CRÔNICAS: MEMÓRIA II

A vida e o Nada


Imagem de: VikkiGothAngel

Hoje, tudo o que me resta são as memórias que se perdem na bruma de um tempo que se foi e a brisa gélida perfumada de jasmins, nessa noite pálida de lua cheia, carregará consigo o meu último e cansado suspiro. As flores negras que banhadas da prata luz lunar, possuem um brilho etéreo e difuso, já não sei a que mundo pertenço e se tudo não passa de uma ilusão. Mas se em meu corpo ainda há o sopro então serão elas as únicas a velarem por minha carne decomposta, as testemunhas lúgubres do banquete dos corvos. Pois não há nada, não há ninguém, somente o vazio e o abandono permanecem.
Em minha garganta um nó se forma ao fitar ao longe o balanço que se move fantasmagoricamente, suas correntes enferrujadas a ranger sonoramente no silêncio mórbido da noite – sinto que quase posso ver como em um filme as  lembranças se desenrolarem diante de meus olhos... Foram tantos  momentos naquele mesmo cenário e os sonhos e esperanças que nutríramos naquele tempo, os amores que jurei levar ao túmulo, qual eram afinal? Não sei...
E o sorriso doce que vazava de nossos lábios sempre que brincávamos naquele balanço rústico, onde foi parar?
Com esforço sei que poderei reviver tudo aquilo em minha mente, todos os risos e choros, e o abraço cálido de minha irmã, quase consigo sentir o cheiro de morangos no vento - para mim esse sempre seria o cheiro dela – a escapar de seus lisos fios negros enquanto me dizia que seríamos inseparáveis, “mesmo quando fossemos duas velhas feias e enrugadas, com cara de chuchu passado, igual a vovó”.
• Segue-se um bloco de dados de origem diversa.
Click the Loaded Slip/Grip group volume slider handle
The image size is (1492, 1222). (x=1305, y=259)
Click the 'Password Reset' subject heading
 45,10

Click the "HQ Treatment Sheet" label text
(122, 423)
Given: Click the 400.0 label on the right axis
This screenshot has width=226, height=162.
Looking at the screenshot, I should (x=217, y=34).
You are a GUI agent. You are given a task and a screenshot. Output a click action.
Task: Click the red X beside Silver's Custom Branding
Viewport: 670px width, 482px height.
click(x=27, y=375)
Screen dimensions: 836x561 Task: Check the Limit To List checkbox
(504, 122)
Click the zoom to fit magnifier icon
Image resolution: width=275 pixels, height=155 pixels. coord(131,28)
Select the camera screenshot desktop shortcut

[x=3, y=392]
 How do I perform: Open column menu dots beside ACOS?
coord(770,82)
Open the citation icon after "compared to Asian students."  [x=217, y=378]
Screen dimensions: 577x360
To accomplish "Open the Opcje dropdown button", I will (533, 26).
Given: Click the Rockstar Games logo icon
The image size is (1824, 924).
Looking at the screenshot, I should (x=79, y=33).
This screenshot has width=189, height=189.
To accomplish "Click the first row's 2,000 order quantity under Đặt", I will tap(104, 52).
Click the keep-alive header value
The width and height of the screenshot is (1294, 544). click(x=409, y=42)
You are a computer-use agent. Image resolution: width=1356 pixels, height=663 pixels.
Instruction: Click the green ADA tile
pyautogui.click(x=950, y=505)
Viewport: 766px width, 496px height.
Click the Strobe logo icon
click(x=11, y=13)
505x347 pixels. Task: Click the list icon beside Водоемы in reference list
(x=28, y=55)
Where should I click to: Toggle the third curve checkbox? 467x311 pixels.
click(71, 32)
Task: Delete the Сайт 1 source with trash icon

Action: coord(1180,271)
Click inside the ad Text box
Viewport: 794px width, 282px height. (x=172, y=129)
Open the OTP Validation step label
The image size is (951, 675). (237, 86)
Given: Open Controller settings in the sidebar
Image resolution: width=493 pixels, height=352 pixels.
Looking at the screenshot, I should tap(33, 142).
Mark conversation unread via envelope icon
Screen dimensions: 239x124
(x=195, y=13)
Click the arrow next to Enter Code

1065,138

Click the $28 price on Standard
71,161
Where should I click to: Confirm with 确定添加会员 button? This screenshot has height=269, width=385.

E como em muitos outros momentos, tenho vontade de gritar ao vento que ela era uma mentirosa, uma maldita mentirosa encantadora...
Mas, apesar de velha ainda não perdi a razão e somente os loucos falam com os mortos...
Sei que não deveria culpá-la por algo que provavelmente não era de seu desejo, ou algo que muitos chamaram de: “uma tragédia horrível”, “um infortúnio”, “uma perda muito triste”... Mas ela não deveria ter saído de sua casa para comprar comprimidos para dor de cabeça tarde da noite e com certeza, não tinha o direito de ser assaltada, levar um tiro e morrer ali mesmo, em uma sarjeta qualquer, nos deixando um rombo na alma e nas vidas que jamais seria preenchido.
São coisas desse tipo que nos fazem perceber quão insignificantes são nossas vidas e quão simples é, simplesmente, desaparecer do mundo deixando para trás somente uma carcaça gelada e vazia.
Queria ter lhe dito o quanto era importante que ela cumprisse sua promessa infantil e o quanto me destruiria perdê-la, porém, não creio que faria diferença, e no fundo, sei que ela sabia de tudo isso. Uma vida inteira de cumplicidade, amor e fraternidade deve significar algo afinal.
Apesar dos esforços, um soluço estrangulado escapa por entre meus lábios enrugados e flácidos. Tenho certeza que não há ninguém que possa me ouvir agora, mesmo que eu grite a plenos pulmões ou corra nua – o que seria deplorável – não há ninguém para testemunhar o meu carma e a minha queda.
E imaginar isso me faz sorrir, pois me lembra um doce verão, danças sensuais, beijos e conversas ao pé do ouvido e minha melhor amiga, ou alma gêmea.
Sentada nua em frente a penteadeira eu escovava os meus cabelos ruivos e indisciplinados, a luz das velas bruxuleavam sobre minha pele causando um efeito místico, quando ela chegou por trás com uma taça de vinho e um sorriso matreiro.
- Mas que bela visão temos aqui.
Sorri despudorada e tomei-lhe a taça das mãos.
-Gosta do que vê? – perguntei levando a taça aos lábios.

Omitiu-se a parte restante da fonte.